Je m'éloignais d'elle, retournant à l'intérieur du navire.
L'excuse d'une possible pénurie de nourriture n'était qu'un prétexte pour avoir plus de renseignements sur notre position sans pour attirer les soupçons. C'était une question que je lui posais régulièrement, après quelques semaines sans avoir croisé un lopin de terre, et elle n'avait jamais semblé intriguée. Après tout c'était une question légitime, j'étais le cuistot et c'était de mon devoir de m'assurer du réapprovisionnement, encore plus avec un singe élastique à bord qui engloutissait des kilos de nourriture à chaque repas.
Une fois dans la cuisine, j'ai saisi un couteau avant de fouiller dans un des placards, sous l'évier, et plongeais presque à l'intérieur, écartant les casseroles et marmites qui ne m'intéressaient pas pour le moment. Après quelques contorsions dans l'immense cache – je remerciais intérieurement Franky de m'avoir construit des rangements si spacieux, il fallait bien ça pour entreposer les centaines d'ustensiles – j'atteignis le fond. Je fis levier à l'aide de la lame, découvrant un double fond. J'avais demandé à Ussop de me découper une planche correspondante aux dimensions, prétextant qu'il me fallait réaménager une étagère, et à la place je l'avais placé là, permettant ainsi un espace invisible entre le vrai fond et la plaque de bois .
Derrière s'est révélé un mini Denden-Mushi. Il était programmé pour ne pas recevoir d'appels, empêcher ainsi qu'il ne retienne lorsque je n'étais pas seul, ce qui pourrait poser problème.
Je le glisse dans ma poche avant de remettre le fond en place rapidement.
Je m'extirpais du placard et sortait à nouveau de la cuisine pour aller me percher sur le toit de la vigie, par hasard il existait une échelle à l'extérieur de celle-ci, m'évitant de croiser le regard de l'abruti de marimo qui s'entraînait encore à cette heure.
Je m'allumais une clope avant de sortir l'escargophone de ma poche, puis je pressais le bouton sur sa carapace, qui se mit aussitôt à émettre le son indiquant qu'il tentait d'entrer en communication avec mon interlocuteur. Lorsque celle-ci fut établie, ses yeux-antennes se redressèrent.
« Ici base j'écoute.
- Jambe noire. Nous sommes à deux jours d'une île non identifiée. Localisation inconnue. Je vous recontacte dès que j'en sais plus. Terminé.

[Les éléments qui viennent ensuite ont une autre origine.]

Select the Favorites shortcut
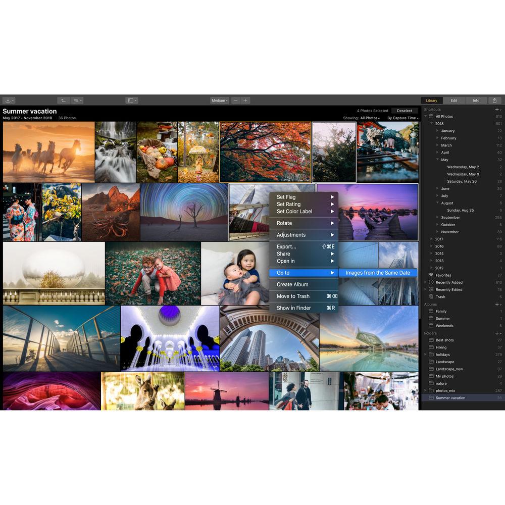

- Bien. Pas d'instructions pour le moment. »
L'appareil baissa de nouveau les yeux, replongeant dans son sommeil et je le rangeai dans ma poche avant de regarder le ciel. Quelques nuages blancs flottaient dans l'étendue azur. Je tirai une longue bouffée de nicotine avant de faire danser la fumée devant mes yeux.
« Oï abruti de cuistot, qu'est-ce que tu fous ici ? » Clama une voix familière dans mon dos, provoque en moi une vague d'adrénaline. Je me sentais comme un gamin prit sur le fait, alors que je savais bien que si ça avait été le cas, il ne m'aurait pas simplement interpellé comme ça mais j'aurai certainement été jeté par dessus bord.
C'était une chose qui me fascinait chez cet homme : il ne savait pas faire semblant. Nous étions vraiment différents en tout points. Lui était sincère, impulsif, avec un sens de l'honneur particulièrement exacerbé, loyal. J'étais faux, calculateur, je mentais comme je respirai, et je ne connaissais que la définition littéraire de loyauté.
« Un problème le manieur de cure-dents ? J'espère pouvoir être tranquille un moment sans qu'un abru ne se pointe. »
Pour toute réponse j'ai reçu un simple « je t'emmerde », alors que je m'étais attendu au son de ses lames quittant leur fourreau. Il vint s'accouder au bastingage à ma droite. Le vent faisait danser sa chevelure émeraude tandis que les trois gouttes d'or sur son oreille droite produisaient une mélodie familière en s'entrechoquant.
Il ne dit rien, se contentant de fixer l'horizon l'air pensif. Qu'avait-il dans la tête ?
Ce n'était pas la première fois que j'utilisai cet endroit pour appeler la base, et je ne pus m'empêcher de m'estimer chanceux qu'il ne m'ait jamais surprit, et me fit la note de redoubler de prudence à l'avenir.
De tout l'équipage, il était le seul que je n'avais jamais réussi à cerner – avec Robin bien évidemment, mais je n'étais pas le seul – il était parfaitement imprévisible. À chaque fois que je m'attendais à quelque chose de sa part, il faisait tout le contraire.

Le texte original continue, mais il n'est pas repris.